Across all entries below, how many lines include "computer"? Answer with the number alone.

(Beginning of INPUT DATA)

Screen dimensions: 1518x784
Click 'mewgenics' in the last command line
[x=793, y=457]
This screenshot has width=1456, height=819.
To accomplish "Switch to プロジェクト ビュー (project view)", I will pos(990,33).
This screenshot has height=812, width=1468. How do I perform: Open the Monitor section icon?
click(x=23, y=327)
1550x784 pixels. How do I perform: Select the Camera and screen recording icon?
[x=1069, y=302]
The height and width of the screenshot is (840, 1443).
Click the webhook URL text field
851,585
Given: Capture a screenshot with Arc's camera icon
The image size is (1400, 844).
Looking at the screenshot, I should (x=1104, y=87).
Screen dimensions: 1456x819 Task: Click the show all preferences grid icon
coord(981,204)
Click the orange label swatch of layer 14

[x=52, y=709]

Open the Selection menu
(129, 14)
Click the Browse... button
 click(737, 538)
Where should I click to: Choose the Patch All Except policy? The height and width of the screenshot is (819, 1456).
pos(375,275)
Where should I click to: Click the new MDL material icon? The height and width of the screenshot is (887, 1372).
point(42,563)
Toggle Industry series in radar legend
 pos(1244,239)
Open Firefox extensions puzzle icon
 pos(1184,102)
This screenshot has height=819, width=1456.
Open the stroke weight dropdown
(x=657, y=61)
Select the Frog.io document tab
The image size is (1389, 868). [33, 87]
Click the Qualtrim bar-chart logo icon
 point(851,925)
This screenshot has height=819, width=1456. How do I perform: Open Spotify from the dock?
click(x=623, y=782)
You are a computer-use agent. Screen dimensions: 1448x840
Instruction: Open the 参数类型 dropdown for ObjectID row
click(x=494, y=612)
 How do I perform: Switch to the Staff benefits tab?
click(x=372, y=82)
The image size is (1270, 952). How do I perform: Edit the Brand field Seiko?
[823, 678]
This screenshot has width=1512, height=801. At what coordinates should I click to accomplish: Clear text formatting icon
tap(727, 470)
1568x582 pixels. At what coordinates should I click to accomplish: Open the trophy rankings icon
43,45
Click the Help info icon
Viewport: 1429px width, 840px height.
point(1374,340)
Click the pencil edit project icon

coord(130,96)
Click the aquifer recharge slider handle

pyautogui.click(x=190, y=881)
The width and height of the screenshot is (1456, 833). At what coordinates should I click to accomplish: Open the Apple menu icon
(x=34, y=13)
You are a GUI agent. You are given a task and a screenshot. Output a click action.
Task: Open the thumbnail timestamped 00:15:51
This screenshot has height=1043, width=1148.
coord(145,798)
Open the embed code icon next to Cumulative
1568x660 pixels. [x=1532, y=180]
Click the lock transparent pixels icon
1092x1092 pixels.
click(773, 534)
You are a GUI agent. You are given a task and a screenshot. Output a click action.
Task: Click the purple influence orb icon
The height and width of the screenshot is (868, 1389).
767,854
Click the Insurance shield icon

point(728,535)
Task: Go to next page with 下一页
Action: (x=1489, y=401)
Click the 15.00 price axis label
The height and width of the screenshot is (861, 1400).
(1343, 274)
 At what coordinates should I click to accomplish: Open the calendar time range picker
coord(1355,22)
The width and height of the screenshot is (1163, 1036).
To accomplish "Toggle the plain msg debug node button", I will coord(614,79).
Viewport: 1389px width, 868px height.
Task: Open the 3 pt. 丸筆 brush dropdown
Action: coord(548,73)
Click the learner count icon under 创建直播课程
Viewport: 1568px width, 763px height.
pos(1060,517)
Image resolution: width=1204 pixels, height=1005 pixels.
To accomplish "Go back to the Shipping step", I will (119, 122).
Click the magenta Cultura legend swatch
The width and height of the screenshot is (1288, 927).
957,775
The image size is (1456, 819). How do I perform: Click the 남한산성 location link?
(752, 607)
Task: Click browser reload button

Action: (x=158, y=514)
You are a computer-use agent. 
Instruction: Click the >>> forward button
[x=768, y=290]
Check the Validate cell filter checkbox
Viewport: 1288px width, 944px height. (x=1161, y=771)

(End of INPUT DATA)

* ANSWER BELOW: 2